Le Pont sur la Drina d’Ivo Andrić : un récit de la tourmente balkanique

Ivo Andrić (1892-1965) voit le jour dans le petit village de Dolac, près de Travnik, dans une Bosnie passée depuis peu sous administration austro-hongroise. Serbe de choix et de résidence, il est d’origine croate et de confession catholique. Bosniaque par sa naissance et son intime appartenance, il est surtout fondamentalement yougoslave, tant par sa vision littéraire que par sa prise de position politique, alors qu’il exerçait les fonctions de diplomate et ministre dans les grandes villes d’Europe (1).

Alors que beaucoup de ses confrères écrivains-diplomates  de Yougoslavie avaient étudié à la faculté de droit de Paris, la formation d’Ivo Andrić est intrinsèquement liée à l’espace culturel de l’Europe médiane (2): il  mène des études de philologie slave et d’histoire, successivement à Zagreb, Vienne, Cracovie et Gratz.
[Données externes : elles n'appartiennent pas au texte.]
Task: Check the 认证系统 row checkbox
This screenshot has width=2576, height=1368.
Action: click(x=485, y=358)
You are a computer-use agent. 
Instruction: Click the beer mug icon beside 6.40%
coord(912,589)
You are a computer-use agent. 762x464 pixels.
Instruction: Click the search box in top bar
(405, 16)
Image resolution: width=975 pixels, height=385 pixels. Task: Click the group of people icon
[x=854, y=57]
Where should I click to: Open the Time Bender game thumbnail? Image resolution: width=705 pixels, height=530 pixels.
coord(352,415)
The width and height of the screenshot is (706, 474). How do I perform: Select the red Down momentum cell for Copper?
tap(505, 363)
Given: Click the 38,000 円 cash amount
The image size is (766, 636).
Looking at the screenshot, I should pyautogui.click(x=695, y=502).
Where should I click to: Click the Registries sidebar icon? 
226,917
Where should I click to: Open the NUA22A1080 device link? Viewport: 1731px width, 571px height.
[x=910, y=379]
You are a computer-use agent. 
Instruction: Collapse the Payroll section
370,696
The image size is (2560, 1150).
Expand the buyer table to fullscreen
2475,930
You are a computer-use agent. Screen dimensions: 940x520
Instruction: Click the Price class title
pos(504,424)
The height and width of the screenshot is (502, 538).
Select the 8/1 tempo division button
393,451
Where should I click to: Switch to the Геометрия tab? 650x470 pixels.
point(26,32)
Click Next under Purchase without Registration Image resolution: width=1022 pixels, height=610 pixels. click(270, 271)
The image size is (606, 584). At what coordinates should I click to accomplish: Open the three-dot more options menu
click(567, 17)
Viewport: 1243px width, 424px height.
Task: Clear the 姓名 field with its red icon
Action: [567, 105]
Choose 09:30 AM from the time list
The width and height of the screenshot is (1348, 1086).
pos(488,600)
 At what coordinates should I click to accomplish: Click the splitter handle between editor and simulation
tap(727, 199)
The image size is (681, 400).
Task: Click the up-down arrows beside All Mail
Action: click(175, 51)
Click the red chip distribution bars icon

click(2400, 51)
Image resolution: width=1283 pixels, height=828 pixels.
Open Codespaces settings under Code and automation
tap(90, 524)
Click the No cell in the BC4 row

Il soutient en 1923 sa  thèse sur « Le développement de la vie spirituelle en Bosnie sous l’influence du règne turc » (3). Son écriture est imprégnée de cet héritage culturel de la contrée qui l’a vu naître, marquée par cinq siècles d’occupation ottomane. Les réalisations littéraires d’Andrić consacrées à cette période ont d’ailleurs été perçues par les critiques comme ses plus abouties. Ainsi en est-il d’Isidora Sekulić, poétesse et écrivaine serbe. Elle souligne la dualité de l’écrivain, dont la prose fluctue d’un lyrisme occidentaliste à l’orientalisme :

« Il est intéressant de mesurer la distance qui sépare Andrić – auteur d’Ex Ponto et des Tourments et Andrić – chantre de la Bosnie. Le premier est un prosateur doux et sensible, un styliste brillant et élégant. Mais quelle force et quel art chez le second lorsqu’il arrive à transformer la matière brute et charnelle en figures pittoresques et pleines de vie ! (…) C’est par l’Occident, avec sa psychologie pénétrante et universaliste, que les nouvelles d’Andrić touchent à nos sensibilités artistiques les plus fines. Mais, ce qui nous tire vers les profondeurs, ce qui nous donne la soif de lire, c’est bien l’Orient ».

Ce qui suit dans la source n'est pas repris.